Il semble donc important de développer (en passant par la normalisation et validation) et faire appel à des outils évaluant prioritairement la résolution de problèmes dans un cadre écologique, afin d'appréhender et cerner au mieux les troubles que peuvent rencontrer les patients en vie quotidienne et d'objectiver de façon optimale leur déficit. C'est le but de l'outil créé par Blarel et Louvet, suite à ce constat concernant les tests actuels, il semble donc nécessaire de normaliser et valider ce test afin qu'il puisse être utilisé en pratique clinique.

.3.5.3 Le test de Blarel et Louvet

C'est donc à partir d'un constat de l'évaluation neuropsychologique actuelle que ce test a été élaboré par deux étudiantes (Blarel et Louvet, (2011)) dans le cadre

d'un mémoire d'orthophonie. Il a été réalisé dans le but d'apporter une dimension écologique, pratique et concrète qui semble parfois lacunaire, en visant une simplicité de mise en œuvre et d'utilisation.

Le test présente alternativement un large panel de situations multiples de la vie quotidienne routinières et problématiques (quinze thèmes pour trente situations) sous forme d'images (diaporama power point). Des questions orales sont posées au patient, d'après le support imagé, il doit répondre verbalement de la façon qu'il juge la plus appropriée. Chaque planche-image est suivie d'une planche comportant quatre indices visuels parmi lesquels le sujet devra désigner celui qu'il juge comme apportant la meilleure réponse à la situation. Nous développerons dans la partie sujets, matériel et méthode le contexte d'élaboration du test et son contenu détaillé.

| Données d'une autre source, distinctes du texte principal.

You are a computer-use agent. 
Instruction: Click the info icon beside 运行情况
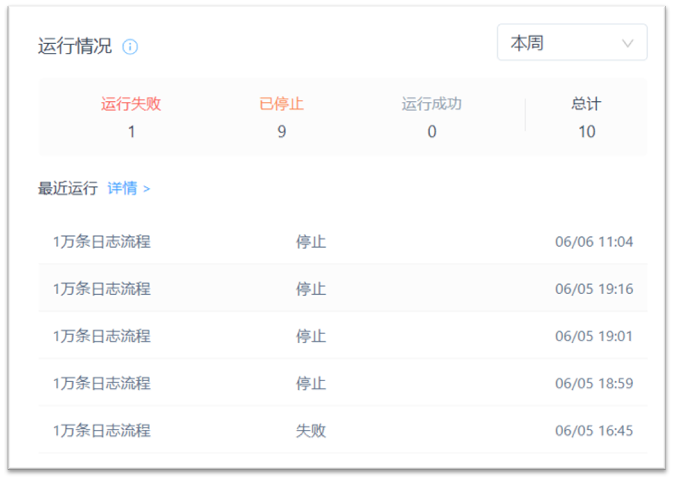coord(130,47)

Ce test a été élaboré avec les objectifs suivants :

-être simple d'utilisation, il peut être utilisé aussi bien au chevet du patient, qu'en cabinet, il permet ainsi une évaluation dans des conditions multiples.

-mettre le patient dans de nombreuses et diverses situations de vie quotidienne, à la fois des situations routinières et des situations inopinées, sachant que c'est souvent dans ce type de situations que le patient dysexécutif se trouve le plus en difficulté.

-aider à l'objectivation de troubles dysexécutifs dans des situations multiples et concrètes de la vie quotidienne.

Blarel et Louvet (2011) ont élaboré les objectifs du test et bâti son support, elles ont effectué de nombreuses modifications au cours de l'année. Quelques passations ont été effectuées auprès de sujets normaux et de patients. Suite à cela, elles ont pu identifier des imperfections. Il semble donc nécessaire de normaliser et valider ce test afin qu'il puisse être utilisé en pratique clinique.